Despite only beginning its rollout today, Google Photos quietly is testing one of its most ambitious interface refreshes in years with an embrace of Material 3’s Expressive design language. At least that’s what the APK teardown of version 7.45 indicates, with a refreshed album view, new typography and revamped navigational elements all currently hidden behind feature flags — hinting at a major visual/usability overhaul on the cards.
The revamp is in line with what Google’s Material Design team teased at Google I/O, where the “Expressive” track highlighted bolder type and stronger hierarchy, layouts that are more content-focused. As is the case with many Google app overhauls, this seems to be a server-side change that’s arriving in stages as the finishing touches are put on it.

A better album view and expressive typography
The new album screen is the highlight of this update. Album titles transition from a small, bottom-left overlay to a bigger, centrally aligned headline that’s now easier to quickly read. In the title, a heavier typeface and increased size nod at the expanded type scale used in Material 3 (which also maximizes legibility amid crowded covers), granting every album more of a “hero” treatment.
The cover art itself takes up more of the top area, pushing photos ahead and cutting back surrounding chrome.

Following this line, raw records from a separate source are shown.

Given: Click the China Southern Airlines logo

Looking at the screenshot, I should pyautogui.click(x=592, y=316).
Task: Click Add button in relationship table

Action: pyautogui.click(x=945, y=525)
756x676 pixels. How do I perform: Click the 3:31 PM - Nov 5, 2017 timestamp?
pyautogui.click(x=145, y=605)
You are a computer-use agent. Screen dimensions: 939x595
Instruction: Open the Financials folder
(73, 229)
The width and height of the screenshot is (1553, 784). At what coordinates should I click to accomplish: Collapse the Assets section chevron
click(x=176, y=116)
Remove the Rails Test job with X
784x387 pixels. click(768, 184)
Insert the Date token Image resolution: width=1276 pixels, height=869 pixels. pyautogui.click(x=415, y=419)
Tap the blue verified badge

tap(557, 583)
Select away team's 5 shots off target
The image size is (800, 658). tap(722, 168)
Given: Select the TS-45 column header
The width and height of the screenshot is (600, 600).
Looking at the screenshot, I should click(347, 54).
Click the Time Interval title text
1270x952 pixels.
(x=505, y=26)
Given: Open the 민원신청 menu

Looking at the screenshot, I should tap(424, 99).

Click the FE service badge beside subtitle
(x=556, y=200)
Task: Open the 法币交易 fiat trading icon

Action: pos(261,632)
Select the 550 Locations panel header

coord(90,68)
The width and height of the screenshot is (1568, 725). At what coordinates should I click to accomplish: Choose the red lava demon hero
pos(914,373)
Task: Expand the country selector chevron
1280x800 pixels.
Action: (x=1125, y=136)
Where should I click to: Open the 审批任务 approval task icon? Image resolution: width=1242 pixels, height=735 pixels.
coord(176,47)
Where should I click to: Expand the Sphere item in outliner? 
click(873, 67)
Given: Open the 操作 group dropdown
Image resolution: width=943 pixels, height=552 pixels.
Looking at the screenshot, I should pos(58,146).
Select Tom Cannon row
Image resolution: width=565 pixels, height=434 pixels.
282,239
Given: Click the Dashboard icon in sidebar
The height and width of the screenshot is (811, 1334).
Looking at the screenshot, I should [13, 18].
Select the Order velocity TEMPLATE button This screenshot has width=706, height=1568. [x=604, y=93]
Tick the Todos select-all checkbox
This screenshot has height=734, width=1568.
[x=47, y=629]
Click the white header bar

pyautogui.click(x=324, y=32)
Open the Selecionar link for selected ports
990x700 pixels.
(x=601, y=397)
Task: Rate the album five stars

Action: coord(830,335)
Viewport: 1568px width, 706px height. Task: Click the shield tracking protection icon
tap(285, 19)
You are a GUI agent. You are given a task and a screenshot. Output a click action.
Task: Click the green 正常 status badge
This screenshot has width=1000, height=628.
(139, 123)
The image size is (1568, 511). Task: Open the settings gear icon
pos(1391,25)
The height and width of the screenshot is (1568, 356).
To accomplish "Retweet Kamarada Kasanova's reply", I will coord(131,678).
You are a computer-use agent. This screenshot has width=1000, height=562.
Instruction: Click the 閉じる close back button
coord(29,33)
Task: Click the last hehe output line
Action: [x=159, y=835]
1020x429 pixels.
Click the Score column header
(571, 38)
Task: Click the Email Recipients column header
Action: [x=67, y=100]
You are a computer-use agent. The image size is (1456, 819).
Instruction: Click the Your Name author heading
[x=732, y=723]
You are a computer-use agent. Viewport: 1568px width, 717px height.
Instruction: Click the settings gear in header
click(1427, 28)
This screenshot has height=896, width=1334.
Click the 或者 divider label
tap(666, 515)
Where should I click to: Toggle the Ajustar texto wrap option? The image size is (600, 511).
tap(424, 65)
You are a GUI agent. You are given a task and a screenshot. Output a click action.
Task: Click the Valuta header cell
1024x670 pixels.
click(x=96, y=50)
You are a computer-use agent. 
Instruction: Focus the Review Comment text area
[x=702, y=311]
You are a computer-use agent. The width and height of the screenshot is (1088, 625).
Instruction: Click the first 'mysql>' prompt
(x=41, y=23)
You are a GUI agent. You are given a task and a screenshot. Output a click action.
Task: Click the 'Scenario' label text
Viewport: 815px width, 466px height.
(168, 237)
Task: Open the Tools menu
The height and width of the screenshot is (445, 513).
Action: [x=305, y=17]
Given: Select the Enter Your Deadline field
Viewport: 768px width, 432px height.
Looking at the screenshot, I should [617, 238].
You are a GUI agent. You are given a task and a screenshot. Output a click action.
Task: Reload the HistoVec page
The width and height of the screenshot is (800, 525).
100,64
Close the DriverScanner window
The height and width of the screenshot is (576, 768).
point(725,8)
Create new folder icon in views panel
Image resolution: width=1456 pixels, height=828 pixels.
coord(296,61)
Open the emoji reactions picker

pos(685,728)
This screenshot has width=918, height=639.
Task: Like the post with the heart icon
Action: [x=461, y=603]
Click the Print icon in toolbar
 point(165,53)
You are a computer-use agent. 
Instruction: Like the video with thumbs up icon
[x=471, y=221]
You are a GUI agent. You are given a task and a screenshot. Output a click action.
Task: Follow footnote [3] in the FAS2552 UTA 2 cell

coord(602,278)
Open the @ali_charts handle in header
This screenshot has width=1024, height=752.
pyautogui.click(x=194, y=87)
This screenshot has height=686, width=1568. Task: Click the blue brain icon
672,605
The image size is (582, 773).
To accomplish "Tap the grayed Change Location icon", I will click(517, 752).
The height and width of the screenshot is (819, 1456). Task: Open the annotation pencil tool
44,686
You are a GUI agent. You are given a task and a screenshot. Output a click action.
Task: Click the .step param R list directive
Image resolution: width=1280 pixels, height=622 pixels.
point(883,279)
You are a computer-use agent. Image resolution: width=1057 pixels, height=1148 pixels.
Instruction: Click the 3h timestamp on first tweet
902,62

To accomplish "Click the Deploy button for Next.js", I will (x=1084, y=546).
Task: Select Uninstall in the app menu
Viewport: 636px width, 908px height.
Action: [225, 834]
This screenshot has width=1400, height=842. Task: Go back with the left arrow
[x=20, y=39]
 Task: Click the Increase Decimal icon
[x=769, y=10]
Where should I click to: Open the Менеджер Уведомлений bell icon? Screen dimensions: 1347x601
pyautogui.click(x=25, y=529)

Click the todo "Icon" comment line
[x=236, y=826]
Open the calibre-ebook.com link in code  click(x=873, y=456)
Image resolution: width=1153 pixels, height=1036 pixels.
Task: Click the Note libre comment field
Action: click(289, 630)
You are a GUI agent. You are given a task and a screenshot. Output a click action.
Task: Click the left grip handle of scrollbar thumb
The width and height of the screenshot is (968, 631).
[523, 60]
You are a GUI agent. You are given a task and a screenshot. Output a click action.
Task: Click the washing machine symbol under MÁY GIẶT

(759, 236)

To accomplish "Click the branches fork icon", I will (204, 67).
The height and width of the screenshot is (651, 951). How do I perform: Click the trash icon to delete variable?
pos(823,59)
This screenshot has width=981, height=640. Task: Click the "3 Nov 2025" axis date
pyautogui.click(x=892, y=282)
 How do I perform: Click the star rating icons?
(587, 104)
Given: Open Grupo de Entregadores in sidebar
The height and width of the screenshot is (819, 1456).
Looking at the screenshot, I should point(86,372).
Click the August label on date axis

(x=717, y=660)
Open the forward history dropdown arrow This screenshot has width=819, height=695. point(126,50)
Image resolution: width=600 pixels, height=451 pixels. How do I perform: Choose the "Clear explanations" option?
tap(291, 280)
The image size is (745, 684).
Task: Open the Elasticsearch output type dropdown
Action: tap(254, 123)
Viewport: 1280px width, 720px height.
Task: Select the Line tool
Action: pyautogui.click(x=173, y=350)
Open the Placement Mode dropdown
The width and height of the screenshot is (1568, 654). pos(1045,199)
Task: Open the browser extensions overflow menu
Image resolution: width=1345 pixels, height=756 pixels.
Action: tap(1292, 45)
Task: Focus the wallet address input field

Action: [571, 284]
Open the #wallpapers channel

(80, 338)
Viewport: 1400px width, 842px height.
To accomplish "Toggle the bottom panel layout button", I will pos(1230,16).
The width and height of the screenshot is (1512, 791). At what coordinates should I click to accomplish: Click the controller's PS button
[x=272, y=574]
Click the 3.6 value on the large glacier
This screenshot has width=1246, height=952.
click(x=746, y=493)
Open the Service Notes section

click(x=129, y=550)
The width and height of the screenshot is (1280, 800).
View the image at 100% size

This shift resonates more closely with Material 3’s aim of making imagery the interface, rather than a mere decorative graphic.
Google has previously shown off a fancier flourish: text that smartly wraps around the album’s subject, sometimes called shape-aware or subject-aware typography. Though there’s evidence of this behavior in the code, it doesn’t seem to be active in testing. Because Photos already uses AI segmentation for features like Magic Eraser and Portrait Blur, it’s conceivable that subject detection could be the key to powering this text-wrapping effect when and if that time comes.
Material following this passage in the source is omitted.